Exercise data:
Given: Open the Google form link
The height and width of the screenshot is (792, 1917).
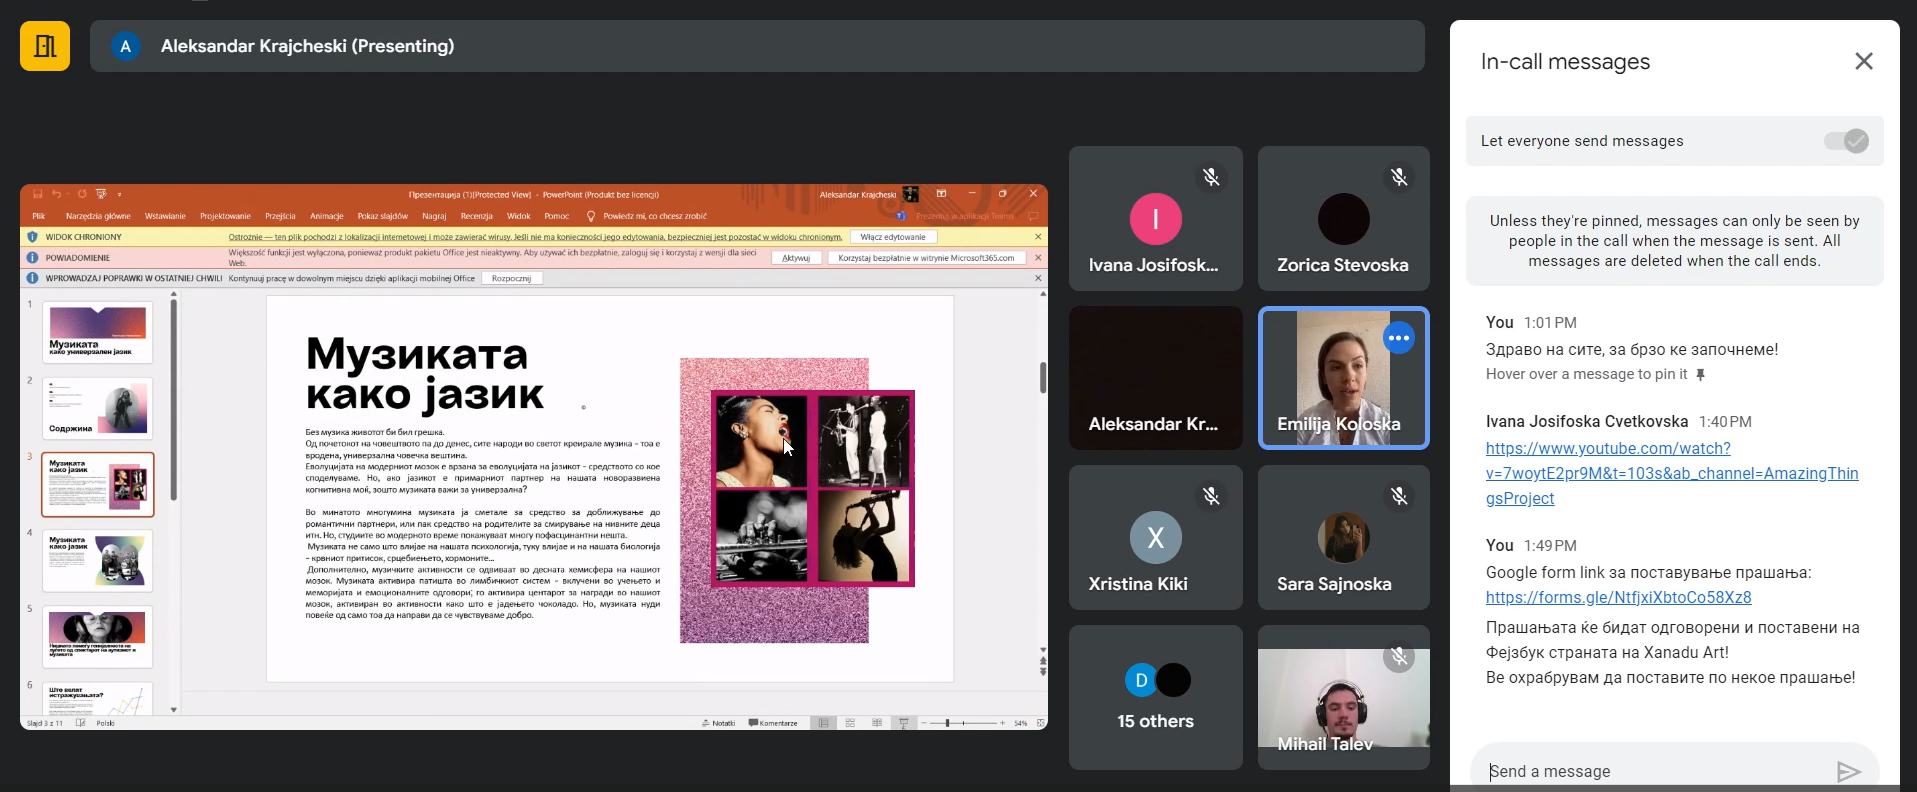Looking at the screenshot, I should (x=1618, y=597).
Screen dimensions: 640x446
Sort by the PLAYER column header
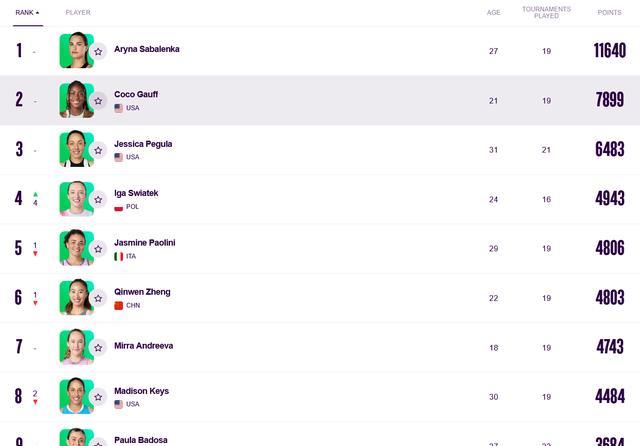[78, 13]

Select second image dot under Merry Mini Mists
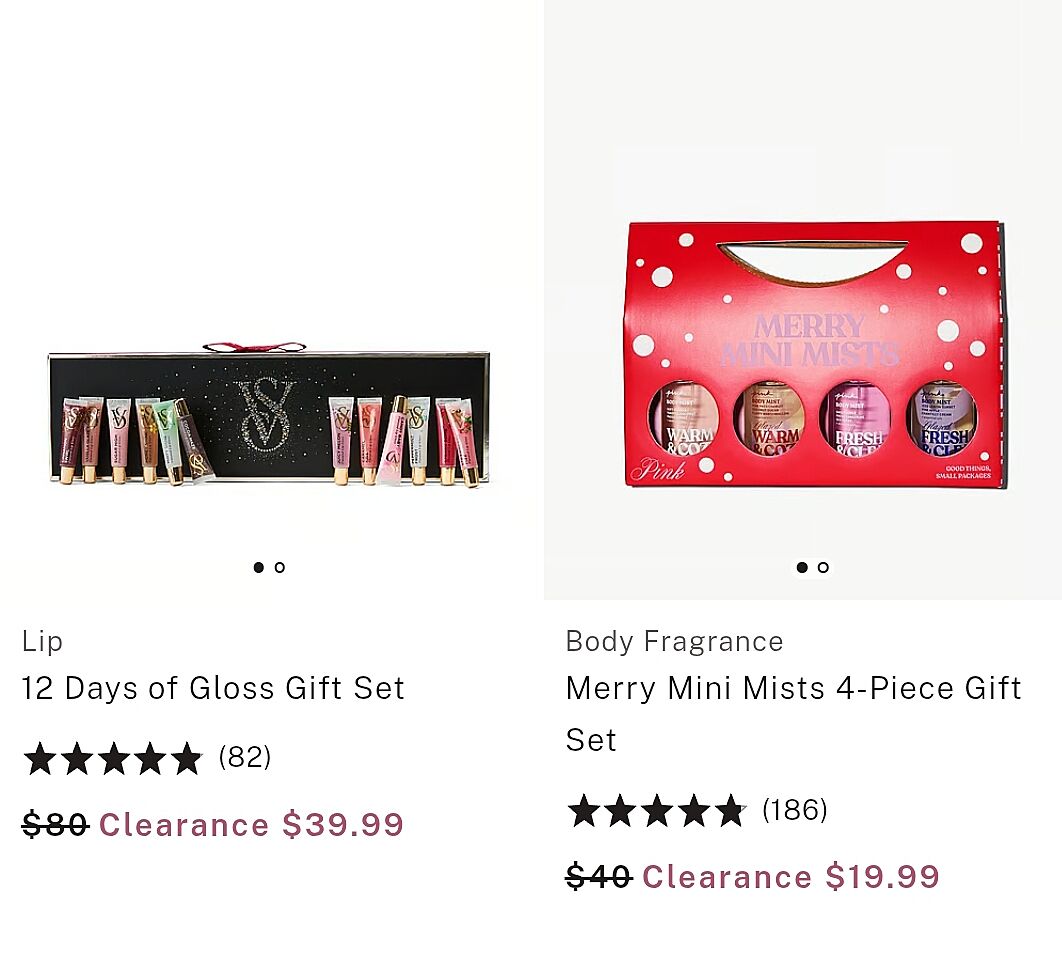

Exercise details: Once the pictures are set aside, give the rest of the material again unchanged.

Answer section:
Given: Open the Google form link
The height and width of the screenshot is (792, 1917).
Looking at the screenshot, I should (x=1618, y=597).
Screen dimensions: 640x446
Sort by the PLAYER column header
[78, 13]

Select second image dot under Merry Mini Mists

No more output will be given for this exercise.